The Bahá’í Faith drove many of the big decisions in our family, and I’m certain that much of Mom and Dad’s time was dedicated to the Faith, yet I can’t remember much, if anything, about the Bahá’í Faith from our time in Walterboro. Maybe I was too young to be involved in all that.
I do remember that one of the neighbor kids had been named Jesse Owens.
Perhaps the most prominent event from our time in Walterboro, as far as my five-year-old mind could gather, was the day when everybody seemed to be talking about Joe Frazier, a local boy from Beaufort, and Cassius Clay (who had taken the name “Muhammad Ali” years before). As far as I can recall, there was a fight between the two names, and the name “Cassius Clay” had won the fight, but I later discovered that I had got it wrong.
I used to shrug at that memory, thinking of it as a historically meaningless sporting event, bemused by the fact that I had remembered the loser as the winner, but over the years I have come to realize that Ali may have been among the most influential men of the time.
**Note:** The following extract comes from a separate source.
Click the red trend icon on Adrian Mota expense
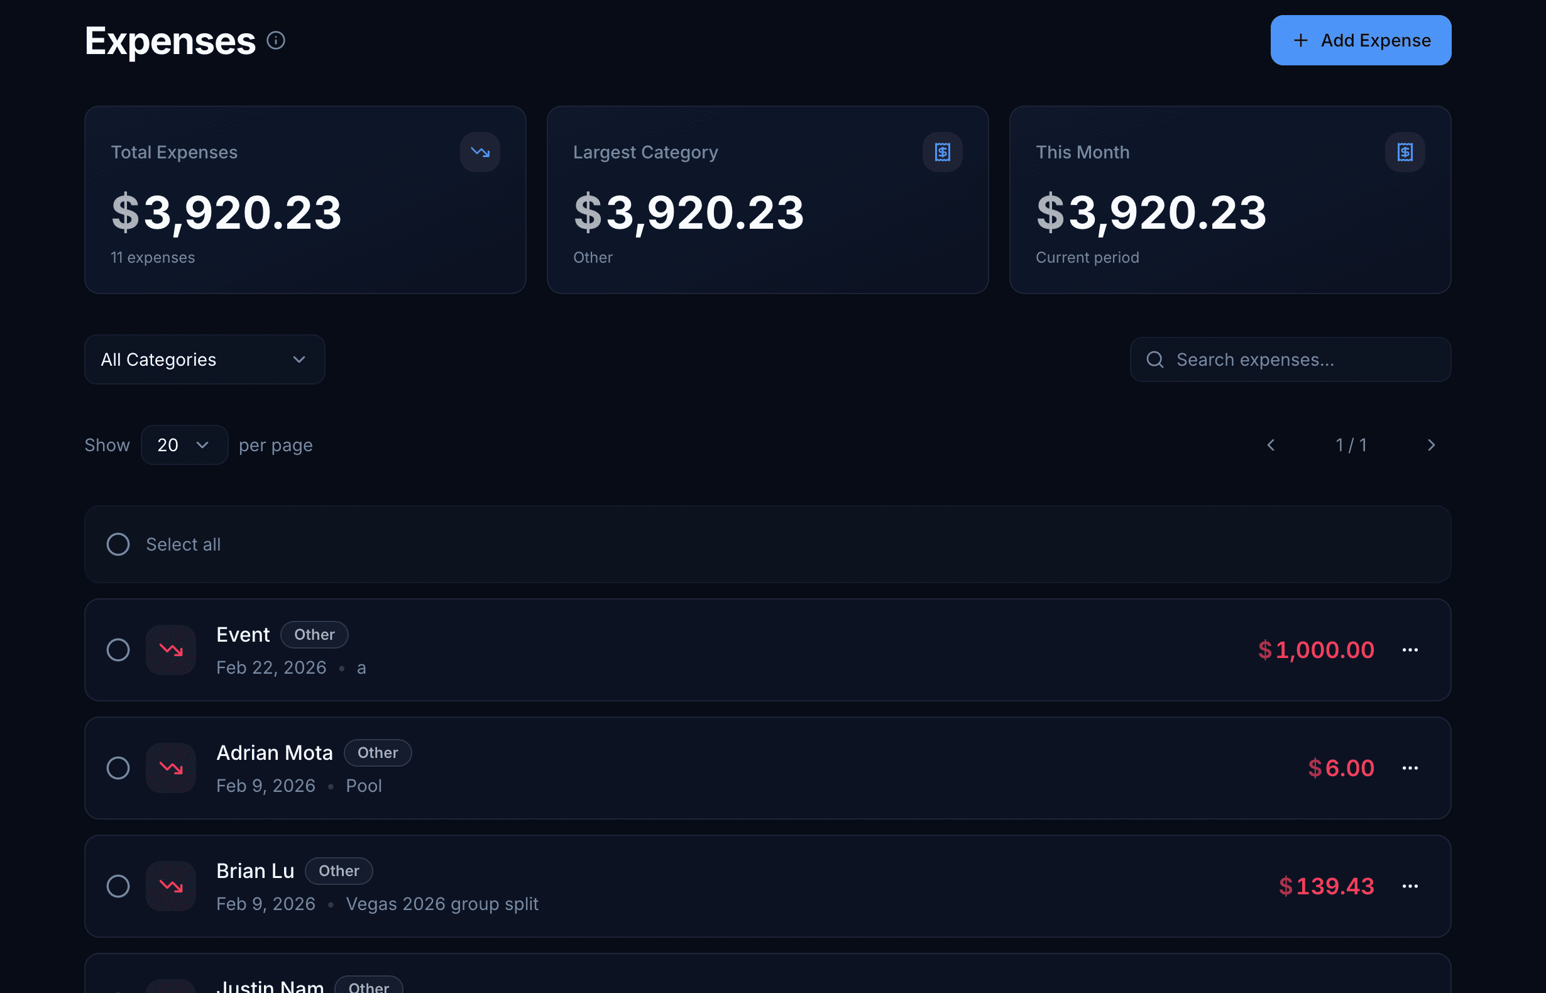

What could we Bahá’ís, with all of our enlightened racial profiling and spiritual bureaucracy, do for Black America that this man could not do with his skill, intelligence, adaptability, toughness, political courage, and poetic hubris? Here was a new breed of exemplar for the ever-so-humble American Negro: “no Vietcong ever called me nigger.”
By the way, you may be wondering where Ali got his quick step and gift of gab. You guessed it: he’s Irish.